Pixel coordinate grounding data
^^^^^^^^

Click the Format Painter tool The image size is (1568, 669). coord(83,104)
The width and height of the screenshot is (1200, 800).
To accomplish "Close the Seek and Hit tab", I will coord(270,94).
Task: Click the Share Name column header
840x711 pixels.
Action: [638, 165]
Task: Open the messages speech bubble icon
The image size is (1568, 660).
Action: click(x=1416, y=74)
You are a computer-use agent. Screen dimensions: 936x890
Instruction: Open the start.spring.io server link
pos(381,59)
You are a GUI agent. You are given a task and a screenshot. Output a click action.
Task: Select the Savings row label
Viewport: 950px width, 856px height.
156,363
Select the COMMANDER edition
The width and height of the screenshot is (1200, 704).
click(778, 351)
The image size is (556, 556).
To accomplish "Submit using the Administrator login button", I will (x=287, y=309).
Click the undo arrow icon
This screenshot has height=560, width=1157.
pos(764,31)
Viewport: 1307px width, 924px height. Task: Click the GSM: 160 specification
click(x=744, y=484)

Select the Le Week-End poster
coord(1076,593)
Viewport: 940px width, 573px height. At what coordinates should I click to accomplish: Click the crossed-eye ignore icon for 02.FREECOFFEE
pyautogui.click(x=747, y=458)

^^^^^^^^

PROBLEM TO SOLVE
Lines in the records above that carry the word "agent" are to be located and copied.

SOLUTION
You are a computer-use agent. Screen dimensions: 936x890
You are a GUI agent. You are given a task and a screenshot. Output a click action.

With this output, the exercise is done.